The session displayed a moderate level of disagreement, primarily stemming from concerns around safeguards, coercion, and the impact of assisted dying laws on palliative care funding and suicide rates. The disagreements were not pervasive throughout the session but rather focused on specific issues raised by certain Members. Here are some examples:

  1. Coercion Concerns: Danny Kruger (Con) questioned the lack of data on coercion and complications in South Australia. He specifically challenged Dr Furst’s statements about no evidence of coercion, asserting that such evidence is not collected or reported effectively. This indicates a clear disagreement on the thoroughness and transparency of the data regarding coercion and how it is monitored.

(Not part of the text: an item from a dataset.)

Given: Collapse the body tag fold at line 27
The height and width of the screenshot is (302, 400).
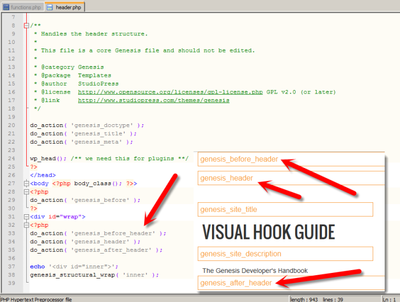Looking at the screenshot, I should pos(26,184).
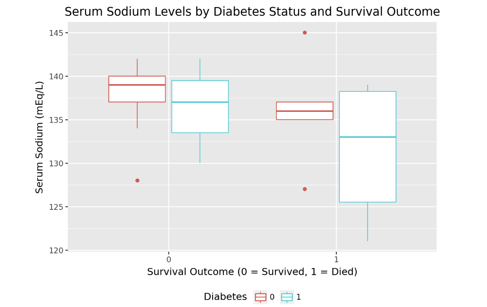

  2. Palliative Care Funding: Kruger also challenged Alex Greenwich’s statement that voluntary assisted dying supports palliative care funding, citing specific figures to argue that funding for palliative care in New South Wales was cut rather than increased, countering the claim that assisted dying benefits palliative care.

  3. Suicide Prevention: There was disagreement regarding whether assisted dying laws act as a form of suicide prevention. Kruger argued against Greenwich’s claim by referencing data that suggests an increase in unassisted suicide in regions with assisted dying laws, contrary to the assertion that it prevents suicide.

  4. Safeguards and Gag Clauses: The discussion about gag clauses and whether they should be in place showed differing views on how doctors should communicate assisted dying options to patients. The role of safeguards and their potential as impediments to access was also a point of disagreement.

These disagreements were specific and targeted, but they did not dominate the entire session. Most of the exchanges were informative and cooperative, with witnesses providing detailed responses to questions posed by the Members. The level of disagreement rates at 2 because, while it was visible and on key issues, it did not overshadow the overall tone of the session.